SOUTH KINGSTOWN – The first quarter of 2013 ended on a “positive” note following a weakening start to the year, according to University of Rhode Island economist Leonard Lardaro’s Current Conditions Index, released Monday.
“Hopefully [this] signals that Rhode Island’s slowing pace of economic activity was only short-lived, although we probably won’t know for sure until late summer,” Lardaro said in prepared remarks. “At any rate, this was a fairly good way to begin the third year of this recovery.”
Lardaro’s CCI puts a figure to the state’s economic performance over a dozen metrics, measuring momentum, not values.
A CCI indicator greater than 50 indicates progress, while a value less than 50 signals setbacks. The CCI for March was 83, up from 67 in February and up from 58 in March 2012.
Lardaro in the CCI for March pointed that both January and February saw CCI declines over the previous months.

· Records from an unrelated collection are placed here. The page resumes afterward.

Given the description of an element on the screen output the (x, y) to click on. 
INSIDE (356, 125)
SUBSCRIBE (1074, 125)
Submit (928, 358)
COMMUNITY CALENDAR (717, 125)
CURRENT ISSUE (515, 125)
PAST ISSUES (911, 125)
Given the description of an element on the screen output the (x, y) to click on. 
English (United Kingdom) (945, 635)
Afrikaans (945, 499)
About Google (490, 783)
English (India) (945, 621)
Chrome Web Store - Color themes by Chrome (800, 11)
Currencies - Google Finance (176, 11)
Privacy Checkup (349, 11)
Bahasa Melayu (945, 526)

“In spite of the monthly fluctuations we witnessed in the first quarter, the CCI did average 75 over that period, a respectable value,” he said. “And while the CCI values for each of the first three months this year might be viewed as somewhat discouraging relative to what we saw in the second half of 2012, all three did manage to exceed their year-earlier values.”

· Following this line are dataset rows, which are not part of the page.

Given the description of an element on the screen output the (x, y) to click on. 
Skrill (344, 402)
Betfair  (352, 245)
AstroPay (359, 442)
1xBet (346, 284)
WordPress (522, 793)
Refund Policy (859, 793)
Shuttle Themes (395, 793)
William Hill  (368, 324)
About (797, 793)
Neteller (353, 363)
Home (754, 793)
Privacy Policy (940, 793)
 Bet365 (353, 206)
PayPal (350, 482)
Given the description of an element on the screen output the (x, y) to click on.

Lardaro said March’s CCI was helped by the retail sales indicator which reversed the loss it experienced in February, showing a 2.4 percent improved value.

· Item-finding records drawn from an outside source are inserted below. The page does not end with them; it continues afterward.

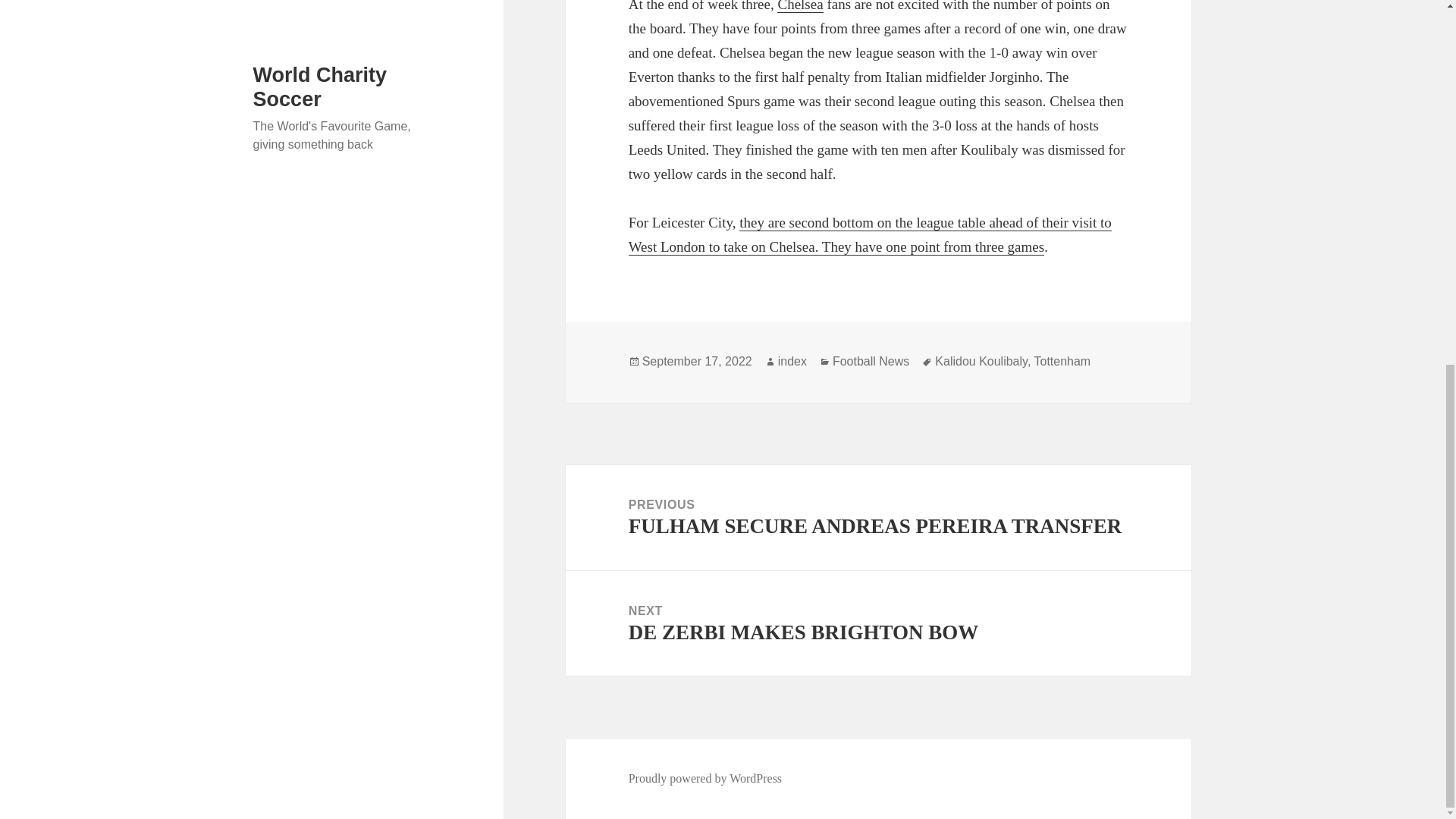
Tottenham (1061, 361)
Chelsea (799, 6)
September 17, 2022 (878, 623)
Football News (697, 361)
Proudly powered by WordPress (870, 361)
index (704, 778)
Kalidou Koulibaly (791, 361)
Given the description of an element on the screen output the (x, y) to click on. 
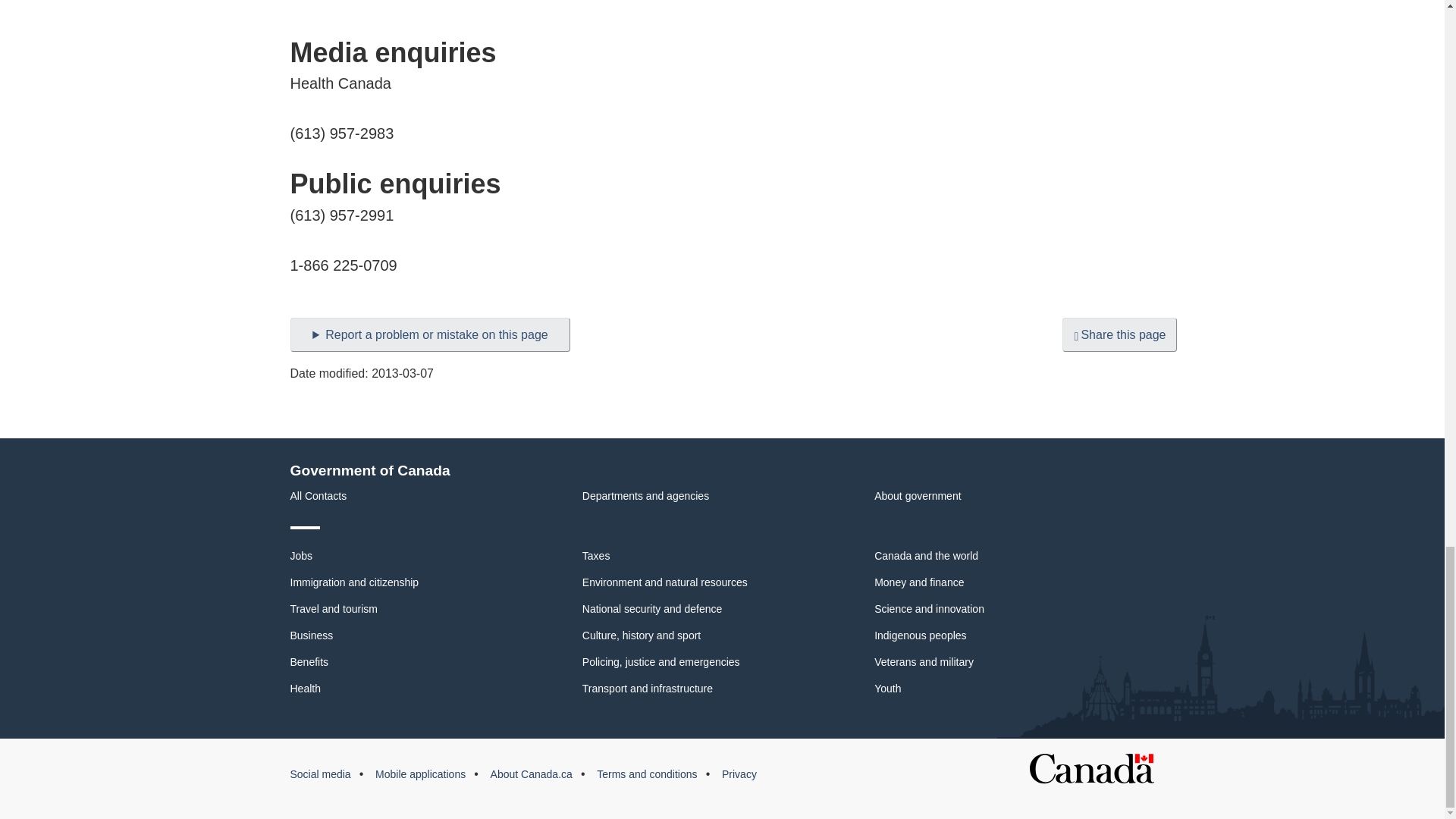
Jobs (301, 555)
Health (304, 688)
Departments and agencies (645, 495)
Business section. (311, 635)
Benefits (309, 662)
Taxes (596, 555)
Benefits section. (309, 662)
All Contacts section. (317, 495)
Environment and natural resources (665, 582)
Policing, justice and emergencies (660, 662)
Travel and tourism section. (333, 608)
Transport and infrastructure (647, 688)
Departments and agencies section. (645, 495)
About government (917, 495)
Business (311, 635)
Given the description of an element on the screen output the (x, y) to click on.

Other positive indicators were a 21.8 percent rise in single-unit permits, a 2.9 percent rise in U.S. consumer sentiment, a 26.6 percent decrease in benefit exhaustions, a 4.6 percent increase in employment service jobs, a 2.5 percent increase in total manufacturing hours, a 4.5 percent increase in the manufacturing wage, and a 1.5 percent decrease in the unemployment rate.
Smaller gains were seen in a 0.7 percent increase in private, service-producing employment, and a 0.1 percent improvement value in the labor force.
Negative indicators, however, included a 8.2 percent rise in new unemployment claims.
“New claims, which reflects layoffs, has begun to rise on a year-over-year basis, an unwelcome development,” Lardaro said. “It has also been trending higher on a month basis since the third quarter of last year, which could signal is further lack of improvement in future months.”
There also was a 1 percent loss in government employment.
Lardaro also pointed to caution that Rhode Island’s unemployment rate falling to 9.1 percent in March was “not as significant an indicator of Rhode Island’s momentum as many here seem to believe.”
“Not only is the unemployment rate a lagging economic indicator, its monthly declines from 9.9 percent to 9.1 percent have been accompanied by corresponding decreases in our state’s labor force, reflecting the fact that some of our state’s jobless residents have dropped out of the labor force and no longer counted among the unemployed,” he said.